DEBTS SQUEEZING US OUT OF BUSINESS –FOOD VENDORS

DEBTS SQUEEZING US OUT OF BUSINESS –FOOD VENDORS

To say the recession in the country is affecting all aspects of the economy, is stating the obvious. 

Food vendors and sellers of raw food items, who constitute a significant part of the informal sector, have only tales of harsh and harrowing times as people who buy food and foodstuffs on credit with the promise to pay later, routinely default. They lament how they are being squeezed out of business as a result.

A food vendor in the Ikeja area of Lagos, Mrs Chinyere Adiukwu, said it was commonplace for people to buy food on credit and that there was really no problem with that. 
Where you have issues Adiukwu said is “when many of those who buy food on credit can’t pay. 
I had a rather difficult experience where I used to sell; people would buy food and promise to pay at the end of the month, but they always defaulted.
“The effect of this is that I had to get money from other sources to make up the difference when I had to go to the market to buy raw foodstuffs to make the food.

■ ■ ■ ■ ■

• Written request 1
Copy word for word everything in the food vendors article from "A food vendor" down to "credit can’t pay.".
• Written request 2
Quote the whole listing below exactly as it appears, leaving out the pictures.

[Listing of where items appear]
■ ■ ■ ■ ■

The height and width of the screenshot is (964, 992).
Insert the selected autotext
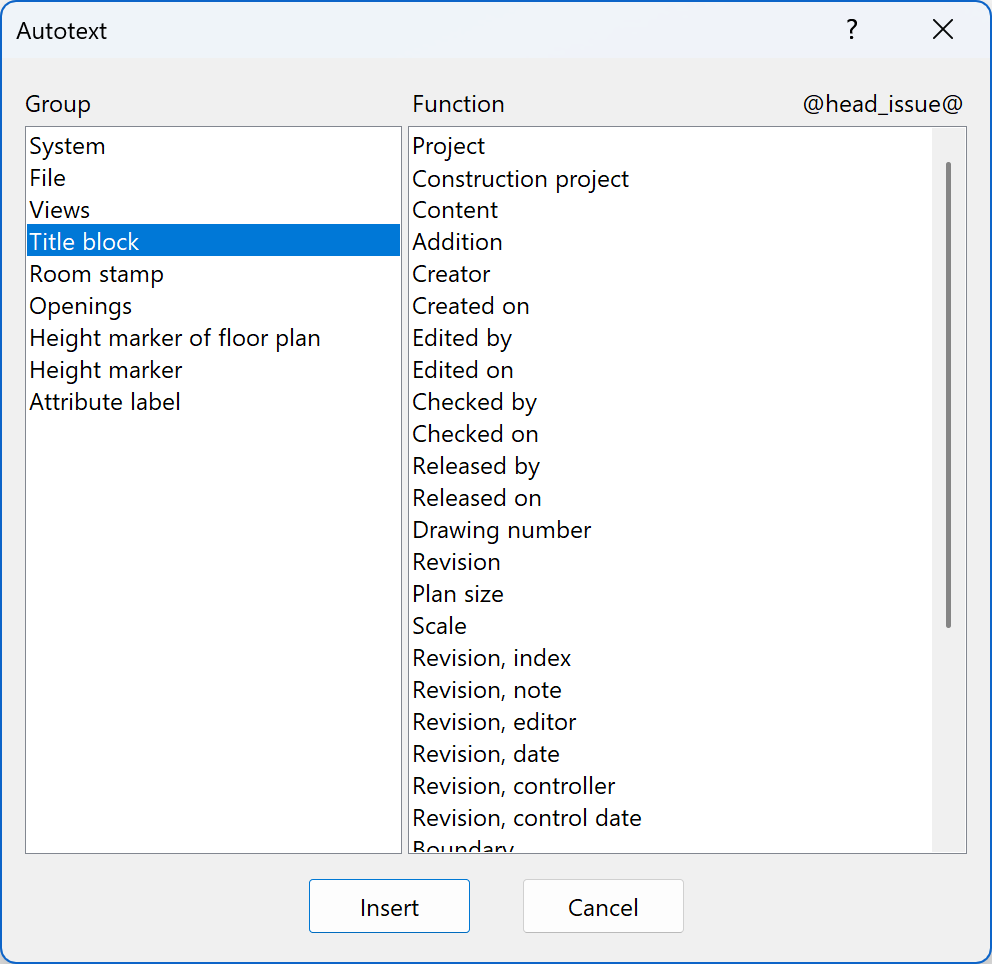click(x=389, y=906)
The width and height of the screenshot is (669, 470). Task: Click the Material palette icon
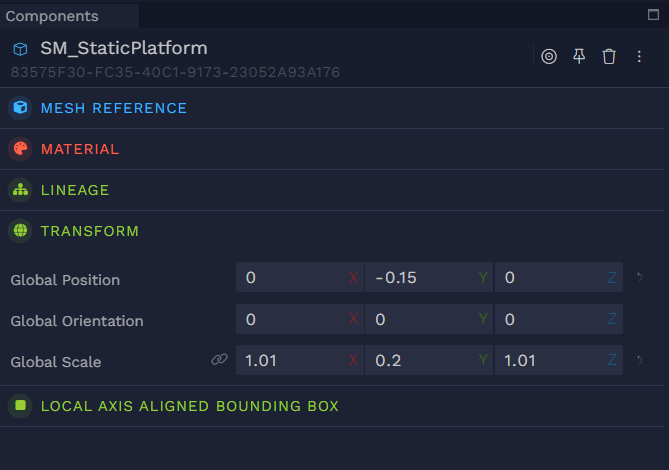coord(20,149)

■ ■ ■ ■ ■

• Exercise result 1
A food vendor in the Ikeja area of Lagos, Mrs Chinyere Adiukwu, said it was commonplace for people to buy food on credit and that there was really no problem with that. 
Where you have issues Adiukwu said is “when many of those who buy food on credit can’t pay.

• Exercise result 2
The height and width of the screenshot is (964, 992).
Insert the selected autotext
click(x=389, y=906)
The width and height of the screenshot is (669, 470). Task: Click the Material palette icon
coord(20,149)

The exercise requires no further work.